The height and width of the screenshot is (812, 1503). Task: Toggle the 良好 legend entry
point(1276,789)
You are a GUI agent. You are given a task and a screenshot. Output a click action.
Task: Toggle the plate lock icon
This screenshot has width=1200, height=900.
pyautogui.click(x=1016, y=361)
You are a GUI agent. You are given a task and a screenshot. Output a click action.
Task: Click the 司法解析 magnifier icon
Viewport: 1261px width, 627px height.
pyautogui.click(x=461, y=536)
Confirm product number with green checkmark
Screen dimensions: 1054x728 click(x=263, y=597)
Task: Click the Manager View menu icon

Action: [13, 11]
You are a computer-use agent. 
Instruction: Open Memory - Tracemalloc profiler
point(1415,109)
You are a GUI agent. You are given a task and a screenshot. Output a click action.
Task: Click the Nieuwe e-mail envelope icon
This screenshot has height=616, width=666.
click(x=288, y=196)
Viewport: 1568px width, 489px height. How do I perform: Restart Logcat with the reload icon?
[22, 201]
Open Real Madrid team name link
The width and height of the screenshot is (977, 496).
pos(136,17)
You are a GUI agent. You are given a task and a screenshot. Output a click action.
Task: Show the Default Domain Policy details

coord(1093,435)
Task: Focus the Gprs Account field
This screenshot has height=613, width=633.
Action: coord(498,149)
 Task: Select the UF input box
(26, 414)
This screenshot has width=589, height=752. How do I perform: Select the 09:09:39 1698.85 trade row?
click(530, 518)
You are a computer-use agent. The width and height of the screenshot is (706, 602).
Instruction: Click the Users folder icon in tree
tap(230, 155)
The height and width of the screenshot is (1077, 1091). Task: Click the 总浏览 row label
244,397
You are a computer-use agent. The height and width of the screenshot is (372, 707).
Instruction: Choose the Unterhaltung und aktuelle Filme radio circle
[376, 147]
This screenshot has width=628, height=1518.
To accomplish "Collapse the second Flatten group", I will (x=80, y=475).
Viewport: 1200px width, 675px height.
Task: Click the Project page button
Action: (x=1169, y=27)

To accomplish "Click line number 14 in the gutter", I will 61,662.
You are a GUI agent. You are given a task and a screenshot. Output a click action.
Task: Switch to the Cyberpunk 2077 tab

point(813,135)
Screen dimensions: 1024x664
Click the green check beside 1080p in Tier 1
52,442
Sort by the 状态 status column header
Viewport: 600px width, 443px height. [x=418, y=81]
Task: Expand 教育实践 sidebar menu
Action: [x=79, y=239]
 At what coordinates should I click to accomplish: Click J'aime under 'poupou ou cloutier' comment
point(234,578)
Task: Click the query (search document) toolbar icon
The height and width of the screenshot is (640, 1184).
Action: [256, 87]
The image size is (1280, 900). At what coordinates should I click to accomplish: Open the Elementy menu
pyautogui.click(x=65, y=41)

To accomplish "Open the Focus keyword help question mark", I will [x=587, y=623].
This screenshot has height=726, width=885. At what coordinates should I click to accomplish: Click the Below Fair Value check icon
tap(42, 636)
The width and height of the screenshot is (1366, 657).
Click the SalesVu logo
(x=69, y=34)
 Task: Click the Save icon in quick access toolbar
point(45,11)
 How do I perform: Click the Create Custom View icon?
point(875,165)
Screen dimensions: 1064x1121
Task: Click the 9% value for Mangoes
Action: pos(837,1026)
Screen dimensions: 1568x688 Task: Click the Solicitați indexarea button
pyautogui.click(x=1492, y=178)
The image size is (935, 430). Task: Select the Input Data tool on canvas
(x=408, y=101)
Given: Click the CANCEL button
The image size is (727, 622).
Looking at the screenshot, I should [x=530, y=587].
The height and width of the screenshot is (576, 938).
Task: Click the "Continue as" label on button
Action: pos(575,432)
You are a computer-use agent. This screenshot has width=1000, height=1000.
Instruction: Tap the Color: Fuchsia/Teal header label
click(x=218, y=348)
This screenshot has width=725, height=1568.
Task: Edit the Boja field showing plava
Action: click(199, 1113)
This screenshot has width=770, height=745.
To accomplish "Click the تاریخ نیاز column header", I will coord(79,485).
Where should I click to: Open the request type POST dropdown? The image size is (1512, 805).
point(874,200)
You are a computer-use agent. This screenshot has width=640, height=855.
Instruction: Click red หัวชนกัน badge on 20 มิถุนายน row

=====

All that is needed is the exact run of lines above from the line containing "Confirm product number with green checkmark" through the line containing "You are a computer-use agent. The height", both of them included.

### Answer for the task:
Confirm product number with green checkmark
Screen dimensions: 1054x728 click(x=263, y=597)
Task: Click the Manager View menu icon

Action: [13, 11]
You are a computer-use agent. 
Instruction: Open Memory - Tracemalloc profiler
point(1415,109)
You are a GUI agent. You are given a task and a screenshot. Output a click action.
Task: Click the Nieuwe e-mail envelope icon
This screenshot has height=616, width=666.
click(x=288, y=196)
Viewport: 1568px width, 489px height. How do I perform: Restart Logcat with the reload icon?
[22, 201]
Open Real Madrid team name link
The width and height of the screenshot is (977, 496).
pos(136,17)
You are a GUI agent. You are given a task and a screenshot. Output a click action.
Task: Show the Default Domain Policy details

coord(1093,435)
Task: Focus the Gprs Account field
This screenshot has height=613, width=633.
Action: coord(498,149)
 Task: Select the UF input box
(26, 414)
This screenshot has width=589, height=752. How do I perform: Select the 09:09:39 1698.85 trade row?
click(530, 518)
You are a computer-use agent. The width and height of the screenshot is (706, 602).
Instruction: Click the Users folder icon in tree
tap(230, 155)
The height and width of the screenshot is (1077, 1091). Task: Click the 总浏览 row label
244,397
You are a computer-use agent. The height and width of the screenshot is (372, 707).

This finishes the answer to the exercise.